TASK OBJECTIVE:
Every record must be restated exactly. Drop the images.

───── DATASET RECORDS

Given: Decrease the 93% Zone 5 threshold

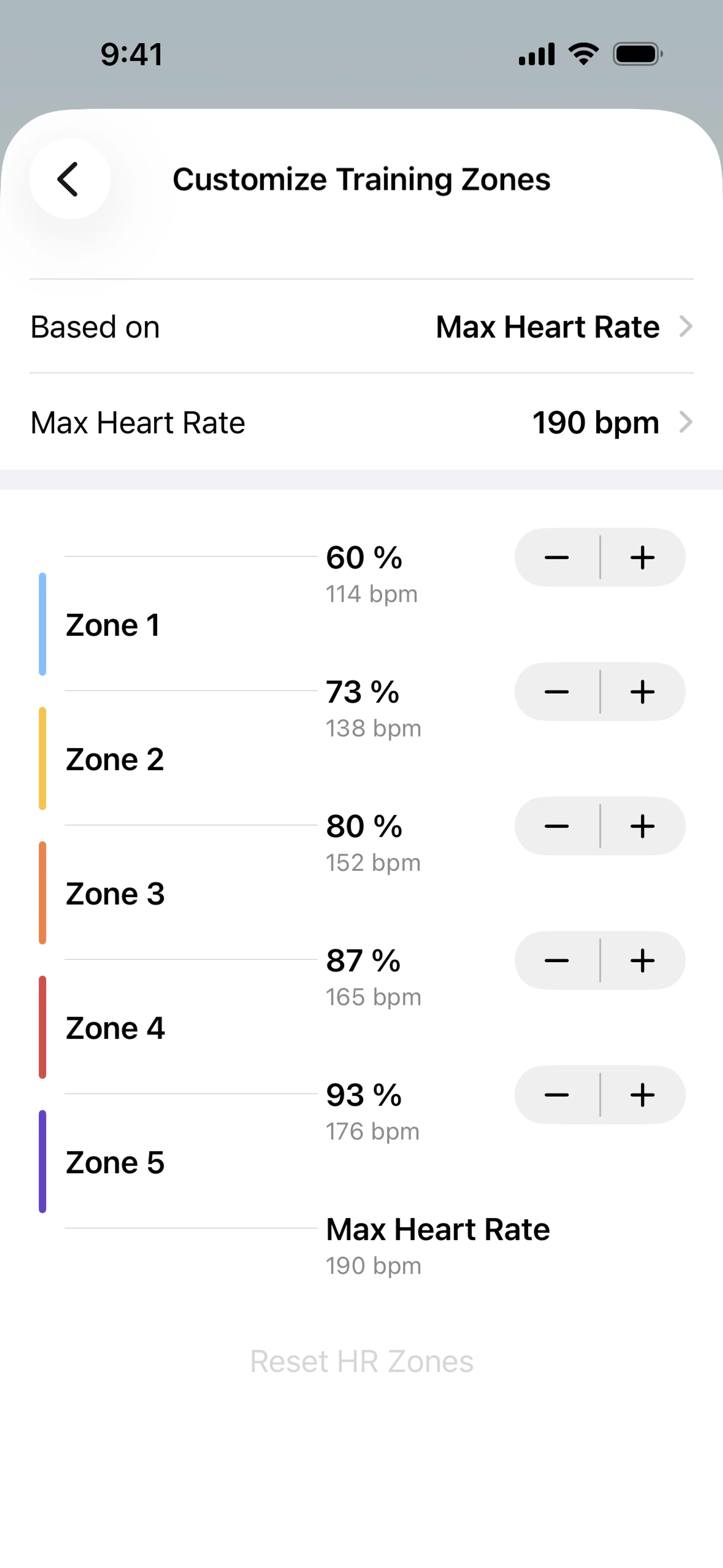Looking at the screenshot, I should [x=556, y=1096].
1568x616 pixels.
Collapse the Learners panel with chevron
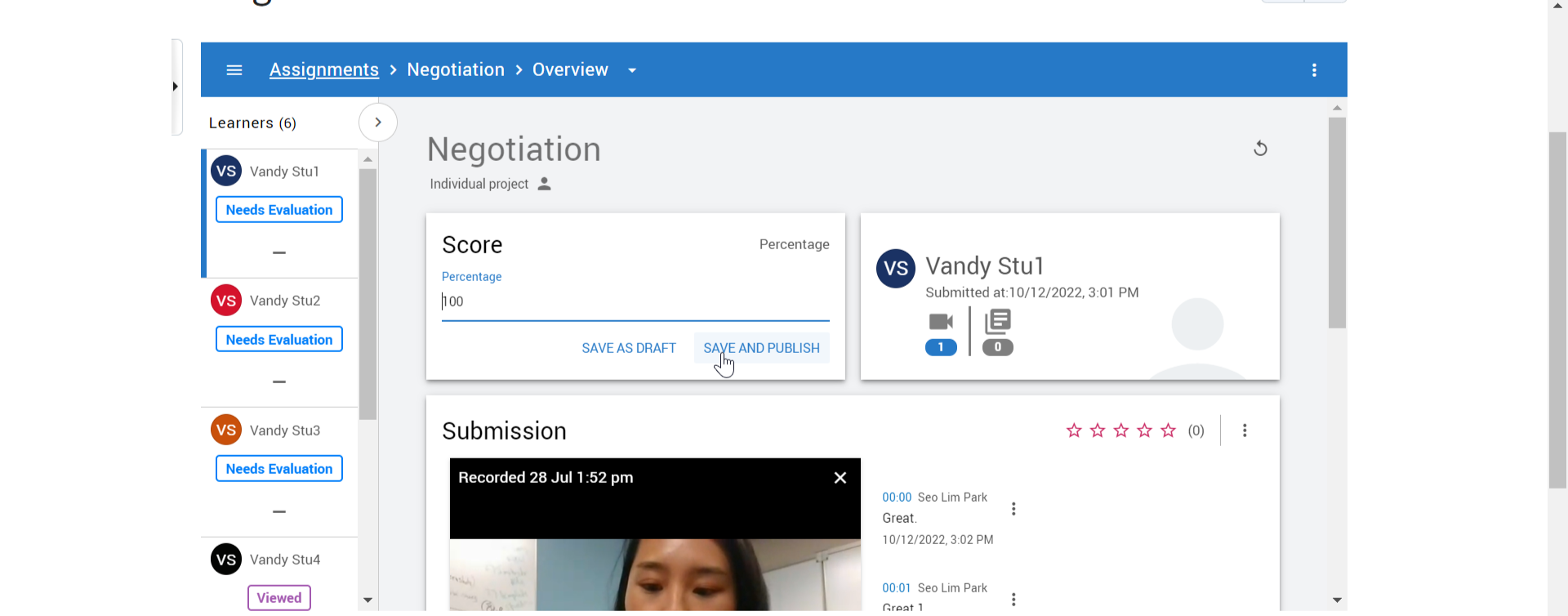[x=378, y=123]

──────────

PROBLEM SOLUTION:
Given: Decrease the 93% Zone 5 threshold

Looking at the screenshot, I should [x=556, y=1096].
1568x616 pixels.
Collapse the Learners panel with chevron
[x=378, y=123]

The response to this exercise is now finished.